Uma lei que mata de fome
Norma regulada pela Anvisa proíbe a doação de alimentos não comercializados. Enquanto isso, pessoas procuram comida em sacos de lixo
Sentado a alguns metros do supermercado Carrefour, em Porto Alegre, Alexandre Morais vê mais um dia chegar ao fim. Todas as noites, na Rua Albion, 402, espera o lixo ser colocado na porta. Ele é morador de rua há cinco anos e, como muitas famílias, aguarda o que é considerado lixo para se alimentar. À medida que o frio se aproxima, a preocupação de Alexandre aumenta. “No inverno é mais difícil, não tenho casacos e há menos comida. Às vezes deito com fome, não sobra nada para comer.”
A fome chama atenção para o que poderia ser a solução de algo que castiga tantas pessoas: o desperdício alimentar. Para sua dissertação de mestrado, a administradora de empresas Isadora Stangherlin realizou uma pesquisa entre consumidores da Capital em busca das razões de alimentos serem jogados fora ou sequer saírem das prateleiras do supermercado. Foram levados em conta aparência, data de validade e embalagem danificada. Ela percebeu que, quanto maior o conhecimento do consumidor sobre alimentos e risco alimentar, menor é o desperdício. E, quanto mais conscientes são as escolhas, menor a chance de colocar alimento no lixo.
O DESPERDÍCIO E A LEI
O desperdício acontece em três níveis. Entre os consumidores, pelo varejo (restaurantes e supermercados) e pelos produtores. Nos restaurantes, não é raro sobrar comida nos bufês. No entanto, são impedidos de doar o excedente. A lei que grande parte dos restaurantes teme é a RDC 216, regulamentada pela Agência Nacional de Vigilância Sanitária (Anvisa).
A data de vencimento estipulada para os alimentos preparados é de aproximadamente cinco dias. Mas, na maioria das vezes, é muito inferior ao verdadeiro prazo de vencimento para que não sejam mais considerados seguros. Nesses casos, a legislação determina que a comida deve ser descartada, sendo proibida a doação. O mesmo acontece na indústria, que, na tentativa de se precaver de possíveis contaminações, antecede os prazos de validade – levando toneladas de alimentos seguros às latas de lixo.

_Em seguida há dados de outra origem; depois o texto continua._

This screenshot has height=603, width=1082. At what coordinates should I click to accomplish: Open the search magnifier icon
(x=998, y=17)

O clima de pânico que a segurança alimentar gerou, no entanto, não impede que pessoas como Alexandre recorram aos sacos de lixo para encontrar aquilo que não deveria estar ali. “Esta lei é muito ruim para nós. É muito alimento desperdiçado nos restaurantes. Quando não consigo dinheiro ou não nos dão um pouco de comida, procuro nas lixeiras”, conta o morador de rua.
MESA BRASIL
Alguns estabelecimentos procuram formas de doar o que não foi vendido sem infringir a lei. É o caso da padaria Compania – Tudo sobre Pão, parceira do programa Mesa Brasil. “É uma maneira de dar um destino para o que não tem mais valor para o cliente, mas que ainda pode ser consumido”, afirma o proprietário Diego Haupenthal.

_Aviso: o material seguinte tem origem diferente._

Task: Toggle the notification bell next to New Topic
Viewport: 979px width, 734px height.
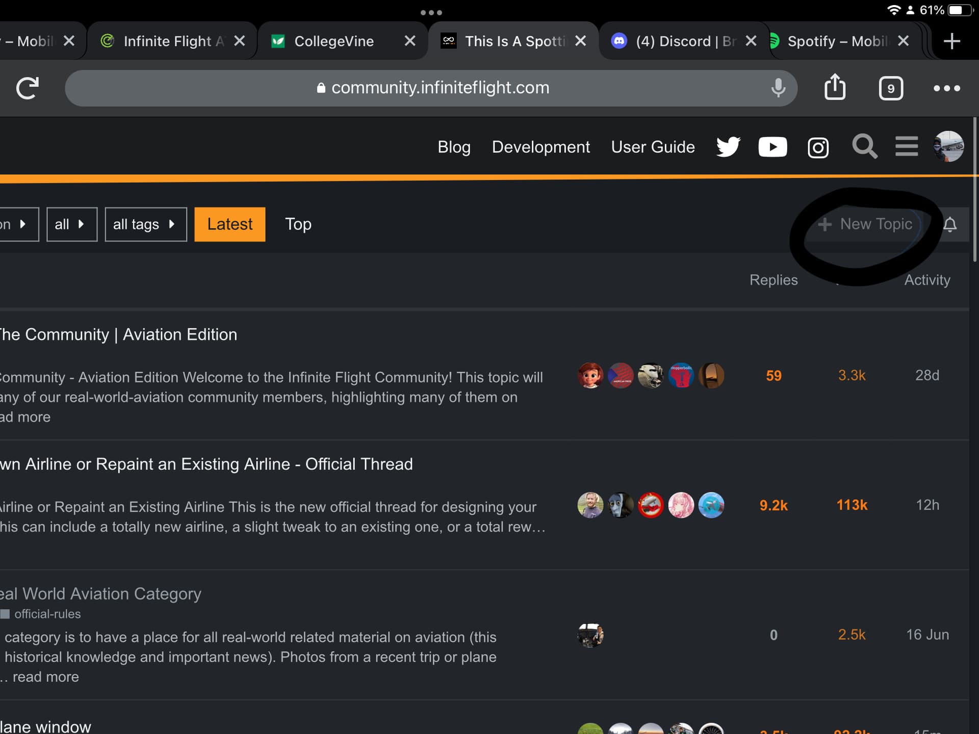Action: tap(950, 224)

O Mesa Brasil Sesc, rede nacional de banco de alimentos, é uma das principais iniciativas do País para combater a fome e o desperdício. Porém, também esbarra em questões legais. O coordenador da Ação Social do Sesc no Estado do Mesa Brasil, Alexandre Rodrigues, diz que a legislação é o principal motivo pelo qual não se pode doar alimentos com embalagens danificadas, por exemplo. Ainda assim, conta com o apoio de grandes empresas do ramo alimentício que doam parte de seus produtos para pessoas em situação de vulnerabilidade social e nutricional assistidas por entidades.
FORA DOS PADRÕES
O Mesa Brasil recebe excedentes de alimentos considerados fora dos padrões de comercialização para as empresas, mas que ainda podem ser consumidos. No entanto, refeições prontas, doces e pães com recheios cremosos e embalagens danificadas e com data de validade vencida não podem ser doados. Alguns movimentos, como o da rede mundial Slow Food, igualmente sinalizam quanto aos alimentos desperdiçados.
Caio Dorigon, um dos líderes, lembra que o Brasil desperdiça cerca de 41 mil toneladas de hortifrutigranjeiros por ano. O produtor não consegue vender para o varejo 30% do que produz por não estar adequado visualmente ao que o consumidor espera.
O projeto de lei Bom Samaritano, de 1998, propunha que pessoa ou empresa que doassem alimentos, industrializados ou não, preparados ou não, diretamente, ou por meio de entidades, associações ou fundações, sem fins lucrativos, fossem isentos de responsabilidade civil ou penal. Mesmo quando a doação seja resultante de dano ou morte ocasionados ao beneficiário pelo consumo do bem doado, desde que não se caracterize dolo ou negligência. O projeto está parado há 14 anos.